▶ [Activity]: Word for word, retype the tail of the data below, starting with the line that has "Click 11/14/2024 label on Cumulative PNL axis" and including the last line.

[Records drawn from a dataset]
=== Section Start ===

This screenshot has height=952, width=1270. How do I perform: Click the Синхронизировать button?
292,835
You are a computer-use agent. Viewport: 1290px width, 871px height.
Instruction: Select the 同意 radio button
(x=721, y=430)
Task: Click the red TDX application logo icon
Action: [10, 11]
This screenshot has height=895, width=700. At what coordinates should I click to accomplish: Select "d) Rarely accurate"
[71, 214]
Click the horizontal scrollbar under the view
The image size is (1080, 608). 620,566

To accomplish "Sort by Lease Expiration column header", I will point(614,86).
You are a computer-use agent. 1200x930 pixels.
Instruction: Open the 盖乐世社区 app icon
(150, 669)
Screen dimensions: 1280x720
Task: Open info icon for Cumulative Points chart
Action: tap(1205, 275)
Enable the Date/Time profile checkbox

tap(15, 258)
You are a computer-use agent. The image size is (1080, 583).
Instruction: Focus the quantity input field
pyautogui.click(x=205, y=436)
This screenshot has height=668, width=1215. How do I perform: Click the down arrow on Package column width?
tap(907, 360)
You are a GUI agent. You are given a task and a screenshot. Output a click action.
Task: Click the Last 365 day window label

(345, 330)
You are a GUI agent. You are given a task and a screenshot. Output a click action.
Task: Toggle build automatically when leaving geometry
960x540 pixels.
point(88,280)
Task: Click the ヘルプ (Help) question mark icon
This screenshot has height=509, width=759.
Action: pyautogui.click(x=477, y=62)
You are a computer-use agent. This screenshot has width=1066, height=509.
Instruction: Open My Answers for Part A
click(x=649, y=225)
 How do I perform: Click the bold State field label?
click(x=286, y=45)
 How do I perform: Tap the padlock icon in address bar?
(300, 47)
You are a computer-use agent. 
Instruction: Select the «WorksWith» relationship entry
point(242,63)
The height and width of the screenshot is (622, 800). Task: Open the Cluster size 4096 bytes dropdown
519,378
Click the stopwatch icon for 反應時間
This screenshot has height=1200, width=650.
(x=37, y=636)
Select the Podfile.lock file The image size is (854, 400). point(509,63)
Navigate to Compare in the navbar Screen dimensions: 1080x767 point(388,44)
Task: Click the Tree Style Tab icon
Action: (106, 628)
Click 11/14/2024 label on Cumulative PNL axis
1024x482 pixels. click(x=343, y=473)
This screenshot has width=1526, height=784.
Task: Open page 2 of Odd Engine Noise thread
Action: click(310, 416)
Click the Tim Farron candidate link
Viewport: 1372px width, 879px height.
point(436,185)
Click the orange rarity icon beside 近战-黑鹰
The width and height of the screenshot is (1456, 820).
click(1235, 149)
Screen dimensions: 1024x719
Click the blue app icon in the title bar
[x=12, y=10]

=== Section End ===

▶ [Solution for this problem]:
Click 11/14/2024 label on Cumulative PNL axis
1024x482 pixels. click(x=343, y=473)
This screenshot has width=1526, height=784.
Task: Open page 2 of Odd Engine Noise thread
Action: click(310, 416)
Click the Tim Farron candidate link
Viewport: 1372px width, 879px height.
point(436,185)
Click the orange rarity icon beside 近战-黑鹰
The width and height of the screenshot is (1456, 820).
click(1235, 149)
Screen dimensions: 1024x719
Click the blue app icon in the title bar
[x=12, y=10]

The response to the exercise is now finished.